Key Experimental Results¶
Main Results (GenEval + PartiPrompts, Selection from Table 1)¶
| Model | Params | Inference TFLOPs | GenEval | Aesthetic | ImageReward | HPSv2 | PickAScore |
|---|---|---|---|---|---|---|---|
| SDXL | 2.6B | – | 55 | 5.94 | 0.46 | 0.25 | 0.220 |
| SD3-medium | 2.0B | – | 62 | 6.18 | 1.15 | 0.30 | 0.225 |
| Sana-1.6B | 1.6B | – | 66 | 6.36 | 1.23 | 0.30 | 0.228 |
| FLUX-dev | 12.0B | 1540 | 67 | 6.56 | 1.19 | 0.30 | 0.229 |
| Baseline (real cap.) | 0.36B | 4.16 | 52 | 5.18 | 0.52 | 0.25 | 0.212 |
| MIRO (real cap.) | 0.36B | 4.16 | 57 | 6.28 | 1.06 | 0.29 | 0.220 |
| MIRO (50% synth.) | 0.36B | 4.16 | 68 | 6.28 | 1.11 | 0.29 | 0.220 |
| MIRO† (synth. + \(\hat{s}^+_\text{aes}=0.625\)) | 0.36B | 4.16 | 75 | 5.24 | 1.18 | 0.29 | 0.220 |
| ImageReward-Scaled MIRO (128 samples) | 0.36B | 532 | 75 | 6.28 | 1.61 | 0.30 | 0.223 |
Key comparison: 0.36B MIRO with synthetic captions scores 68 on GenEval, surpassing 12B FLUX-dev (67) with 370× less training compute. Inference compute (532 vs 1540 TFLOPs, including 128-sample best-of-N) is still 3× faster.
......
SET TASK: Continue the excerpt on MIRO's experimental results, starting right after its final sentence.

DATASET SECTION:
......
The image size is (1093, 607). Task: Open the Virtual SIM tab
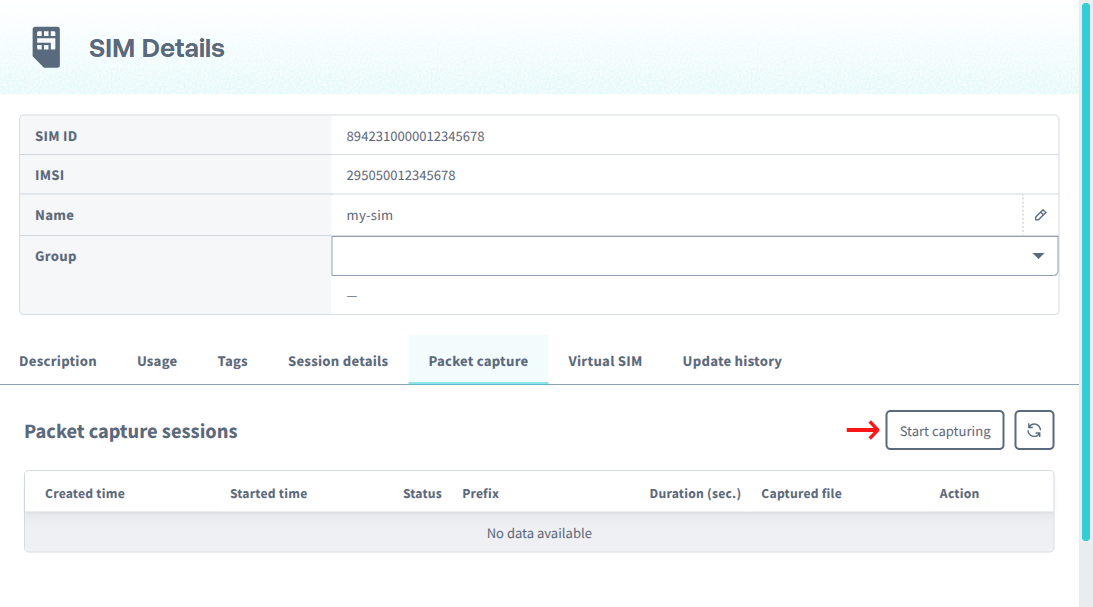[605, 361]
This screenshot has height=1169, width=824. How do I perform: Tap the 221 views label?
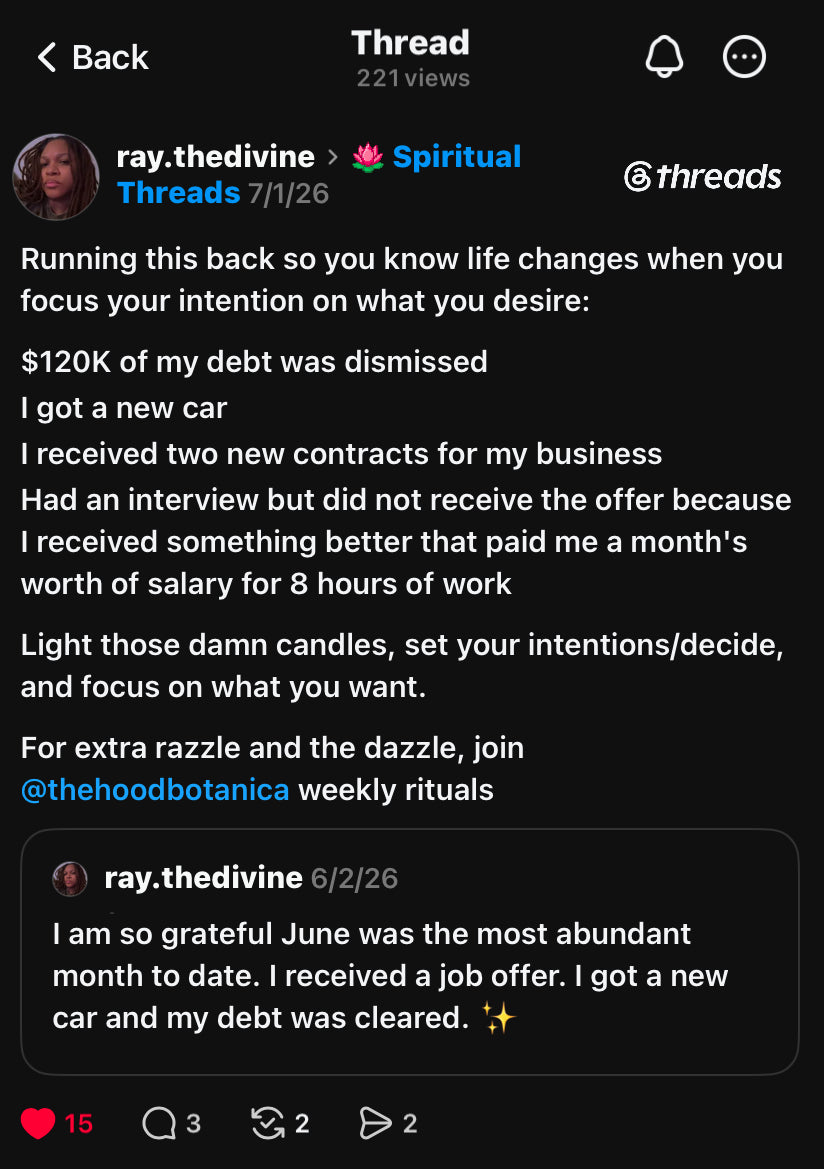point(413,78)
......
EXERCISE RESPONSE:
Ablation Study (Figure 3 Training Curves)¶
| Configuration | Aesthetic | ImageReward | PickScore | HPSv2 |
|---|---|---|---|---|
| Baseline convergence steps | ~500k | ~500k | ~500k | ~500k |
| MIRO steps to reach baseline final state | 26k | 135k | 143k | 79k |
| Speedup | 19.1× | 3.7× | 3.5× | 6.3× |
Synthetic caption breakdown (Figure 5 + Table 1): The baseline improves GenEval from 52 to 57 with synthetic captions. MIRO improves from 57 to 68, indicating that multi-reward conditioning and synthetic captions are synergistic rather than redundant. The largest single-category improvements: Position 30→46 (+53%), Counting 44→61 (+39%).
Key Findings¶
- Reward supervision density directly translates to training speed: The Aesthetic speedup of 19× far exceeds other dimensions (HPSv2 6.3×, PickScore 3.5×), suggesting the "denser and easier to learn" a reward signal is, the more exaggerated the speedup. However, even for the hardest (PickScore), there is a 3.5× speedup, showing the universal benefit of full-spectrum dense supervision.
- Single-reward training = Explicit reward hacking experiment: GenEval for single Aesthetic conditioning is only 33 (19 points lower than baseline); while aesthetics surged to 6.65, semantic alignment collapsed. MIRO achieved Aesthetic 6.28 and GenEval 57, verifying that mutual constraints between multiple rewards are necessary to avoid collapse.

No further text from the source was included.